Exactly. Being open makes things easier to audit, and to an extent encourages better due diligence (as embarrassments due to silly mistakes or, worse, attempted cover-ups, are more public!), but it doesn't enforce this in any way nor does it guarantee quality or completeness.
The point here should be about responsibility. When I screw up something that I picked up from "out in the open", eg. my server deployments, it more technically makes it my own fault. I am therefore more inclined to study an open circuit design because if it fails on me, I'm only left with myself to blame.
...and if I in fact identify any shortcomings, I can help others not to get hit by them, which makes the concept of openness "safer" in a way that is the sum of collective knowledge.
I just noticed my argument has analogies to Eric S. Raymond's argument about the cathedral and the bazaar.
I'd actually love to see a bazaar on the cpu side of things, be it just for the sake of what community efforts can achieve as opposed to the current mostly proprietary ecosystem.

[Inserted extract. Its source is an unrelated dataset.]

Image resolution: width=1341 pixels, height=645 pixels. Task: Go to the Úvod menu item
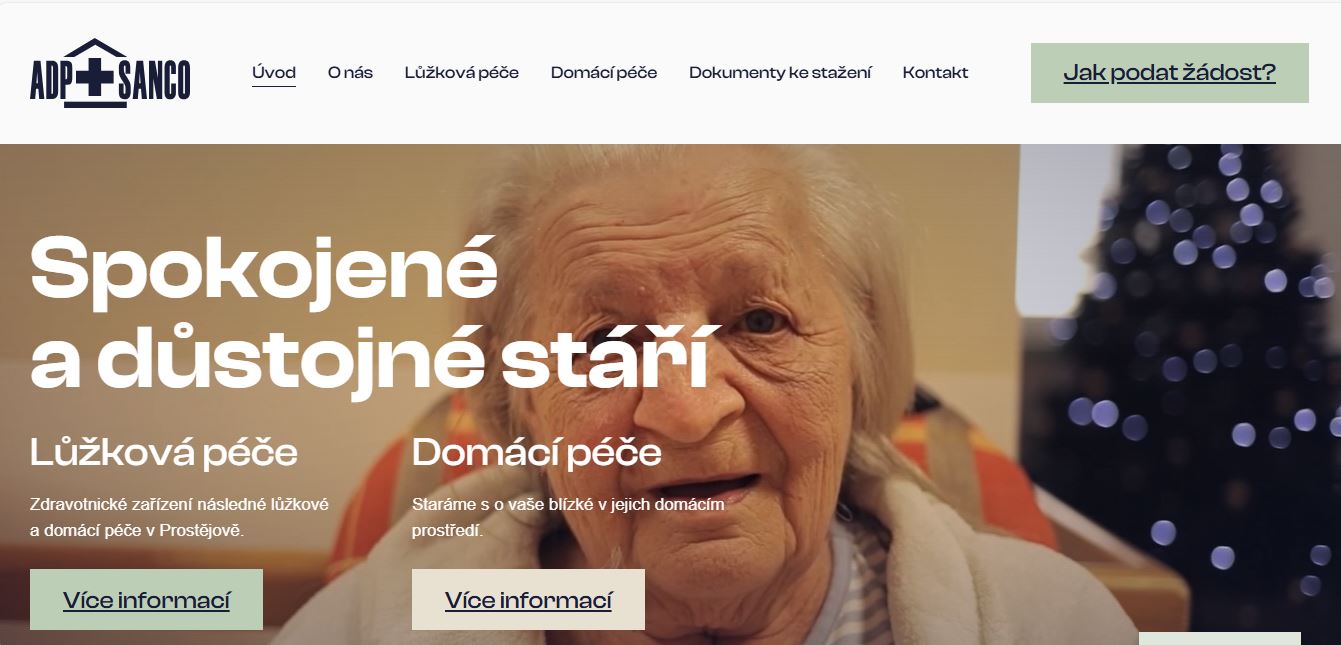(x=274, y=72)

Fortunately as we saw from the OpenSSL debacle a while back, often deep corporate pockets (like Google) will step up and audit/patch these projects. Being open is obviously a pre-requisite for that to happen.
> more about quality of auditing.
Exactly. Being open makes things easier to audit, and to an extent encourages better due diligence (as embarrassments due to silly mistakes or, worse, attempted cover-ups, are more public!), but it doesn't enforce this in any way nor does it guarantee quality or completeness.